Funding by its very nature is payment for the product of labour, it is output focused and project based.  Increases in funding – as we currently understand it – will create more outputs, but it will not address the fundamental problem of the absence of an effective labour market for those who work in the arts sector.  The absence of a market for labour identifies the arts and culture sector as an extractive economy – everybody has to work all the time to produce stuff but there are no structured rewards for the work (so the price of labour is close to zero) only occasional rewards for some of the stuff,  which can then become priceless at a later point in the value chain.

The  sector is built on the structural exploitation of the people labouring in the sector, with the price of labour kept very close to zero.  It is this systematic exploitation that creates the experience and practice  of disrespect.

So, the next Minister for Culture needs to recognise that  the key policy action is the creation of an effective, regulated market for labour,  that guarantees an income stability for all people working in the sector.  Taking this action will require respect – and a great deal of courage and imagination.

Interestingly the next biggest theme after Access, Respect and Income, was Environment. This is about the wider context of the arts sector, and is clearly related to the top three, particularly Respect. This contains calls for rent control, affordable housing, single tier health care, childcare, copyright enforcement, changes to education policy and others. From a policy point of view none of the identified changes require increases in Funding. They do require a very different political vision of society and citizens rights.
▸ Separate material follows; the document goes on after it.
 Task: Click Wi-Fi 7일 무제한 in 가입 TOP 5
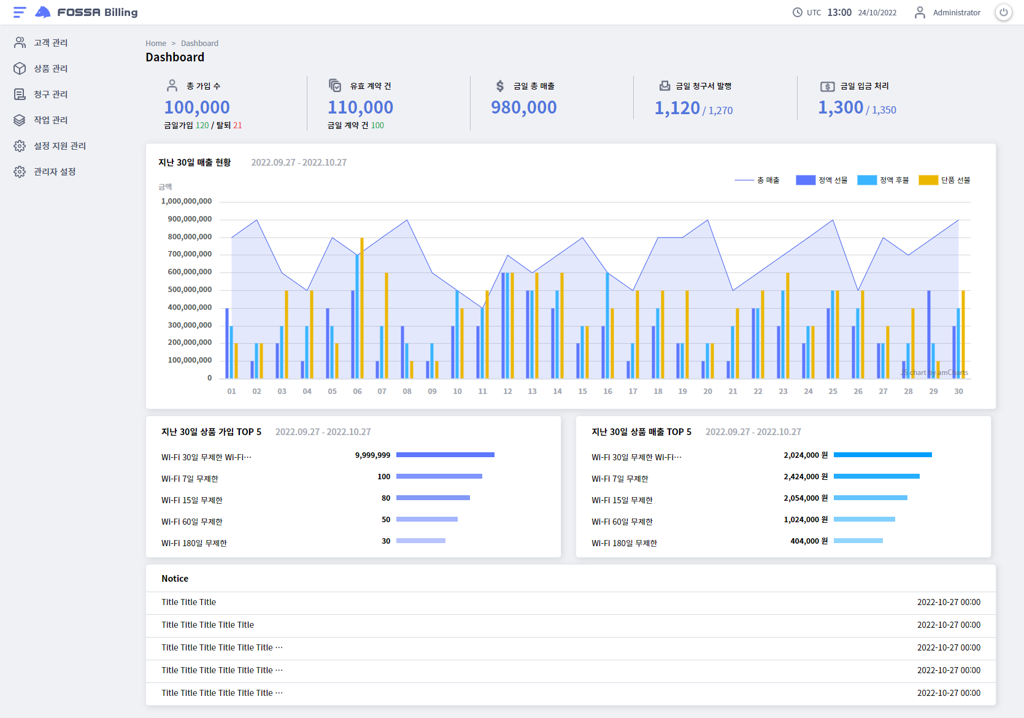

These observations on the first pass at thematic coding require additional analysis and I will produce a third and final blog on this.  At this point what this data seems to suggest is that the Funding argument is a distraction. The key policy action is to design a mechanism to create an effective labour market for people working in the arts and culture sector. This involves consideration of ending false self employment, reforms to the taxation of people in the sector, effective access to welfare, and some form of basic income. The second action is to  reform  the housing and property market and healthcare.

Funding as it is currently understood cannot address the issues of Respect, Access and Income, and it is possible that the current design of funding tools serves to perpetuate the situation in which the work becomes invisible, driving the cost of labour down to zero.